## Exercise directions
Your answer should be the exact lines of the data below from the one containing "The height and width of the screenshot is (431, 891)." through the one containing "This screenshot has width=555, height=348."; please include nothing else.

------------------------

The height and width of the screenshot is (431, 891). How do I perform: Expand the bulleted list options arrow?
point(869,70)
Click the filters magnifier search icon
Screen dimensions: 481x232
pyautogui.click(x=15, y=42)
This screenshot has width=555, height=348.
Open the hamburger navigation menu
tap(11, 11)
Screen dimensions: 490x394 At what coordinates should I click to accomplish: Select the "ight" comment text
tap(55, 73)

------------------------

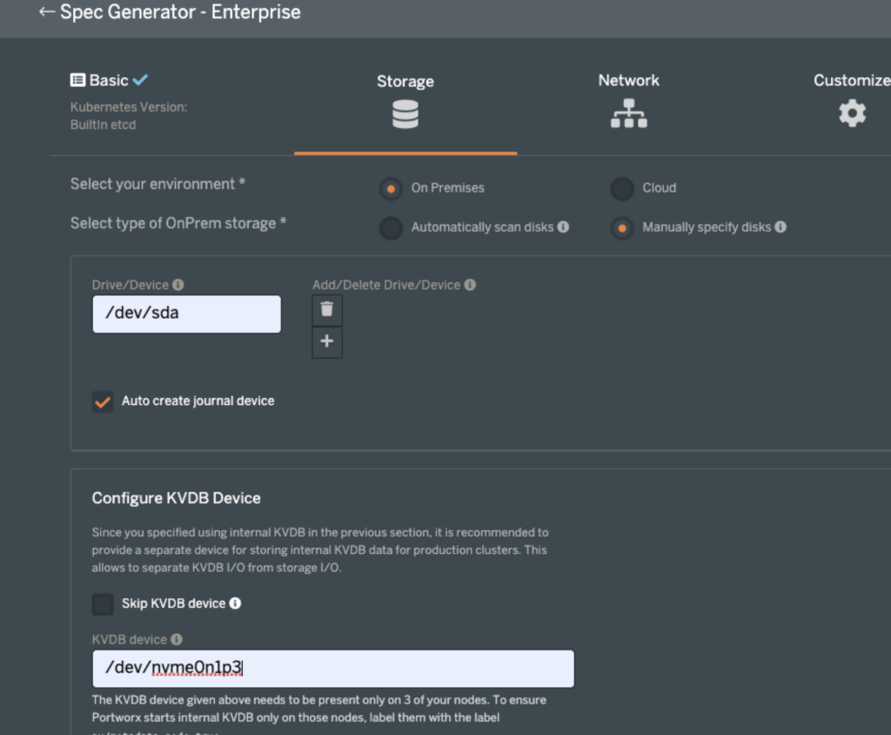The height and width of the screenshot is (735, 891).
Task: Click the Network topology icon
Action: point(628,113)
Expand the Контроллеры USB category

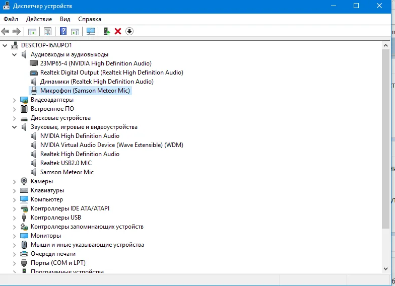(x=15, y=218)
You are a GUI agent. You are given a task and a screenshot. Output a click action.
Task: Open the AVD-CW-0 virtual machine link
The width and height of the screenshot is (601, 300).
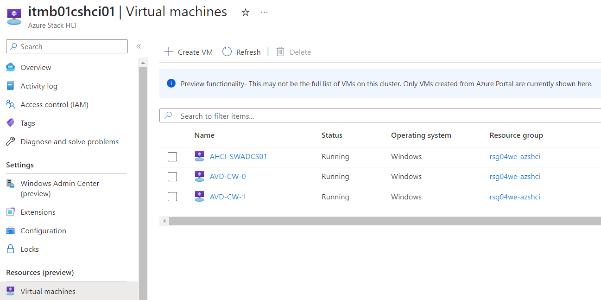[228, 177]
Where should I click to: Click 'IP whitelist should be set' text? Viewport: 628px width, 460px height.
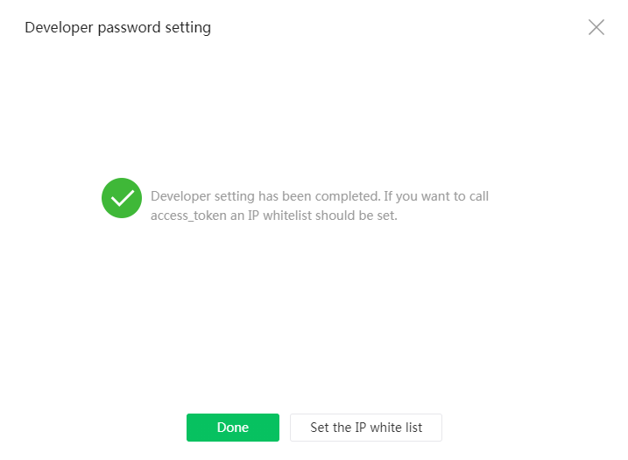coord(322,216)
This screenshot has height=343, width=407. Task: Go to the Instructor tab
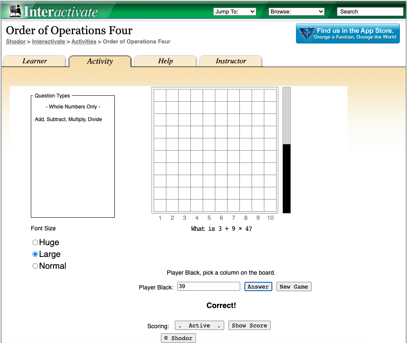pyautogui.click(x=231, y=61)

------------------------

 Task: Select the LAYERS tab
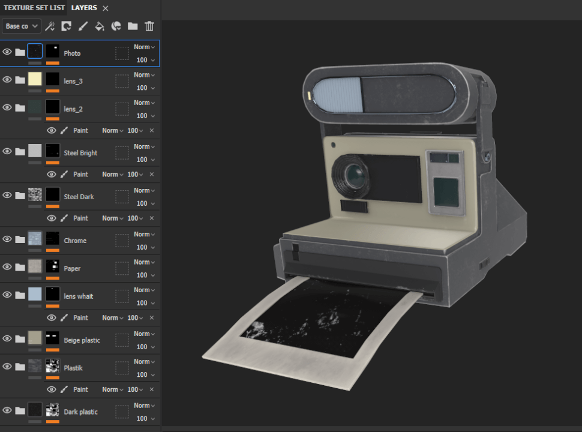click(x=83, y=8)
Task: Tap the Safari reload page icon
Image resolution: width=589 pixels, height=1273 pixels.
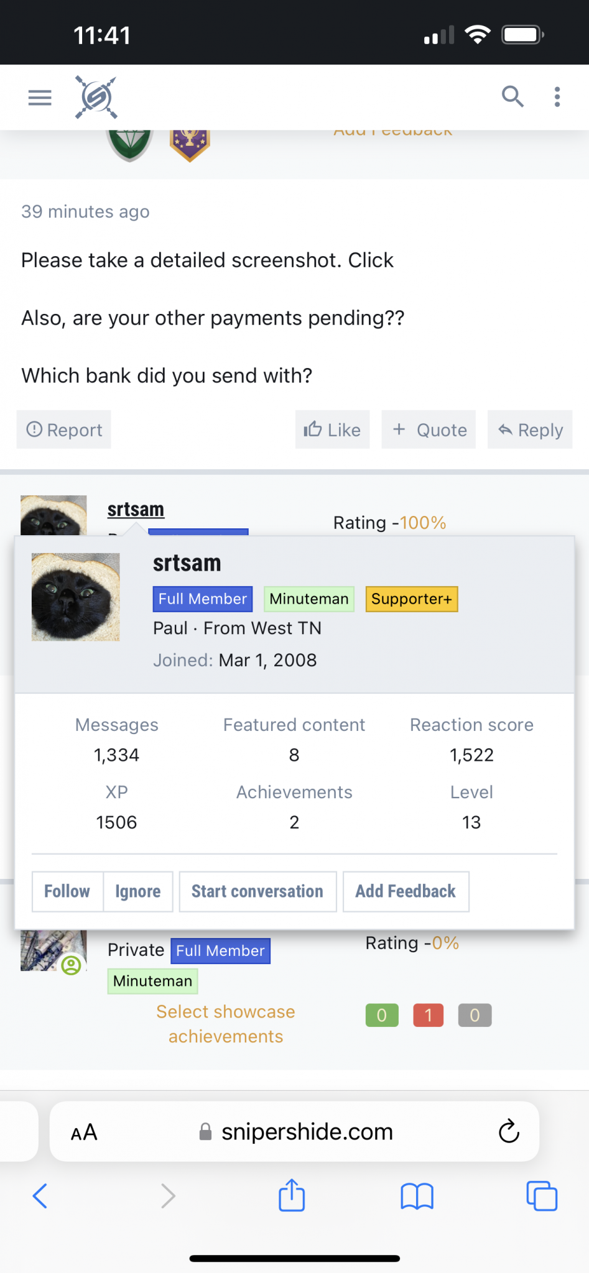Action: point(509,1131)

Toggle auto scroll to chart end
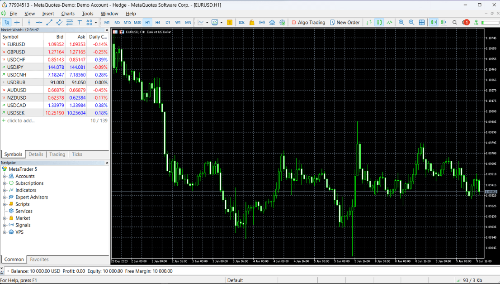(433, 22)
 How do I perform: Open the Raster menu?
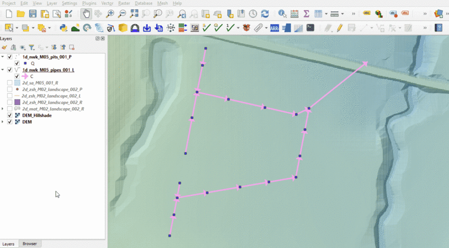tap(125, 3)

------------------------

## Solution for this exercise
The height and width of the screenshot is (431, 891). How do I perform: Expand the bulleted list options arrow?
point(869,70)
Click the filters magnifier search icon
Screen dimensions: 481x232
pyautogui.click(x=15, y=42)
This screenshot has width=555, height=348.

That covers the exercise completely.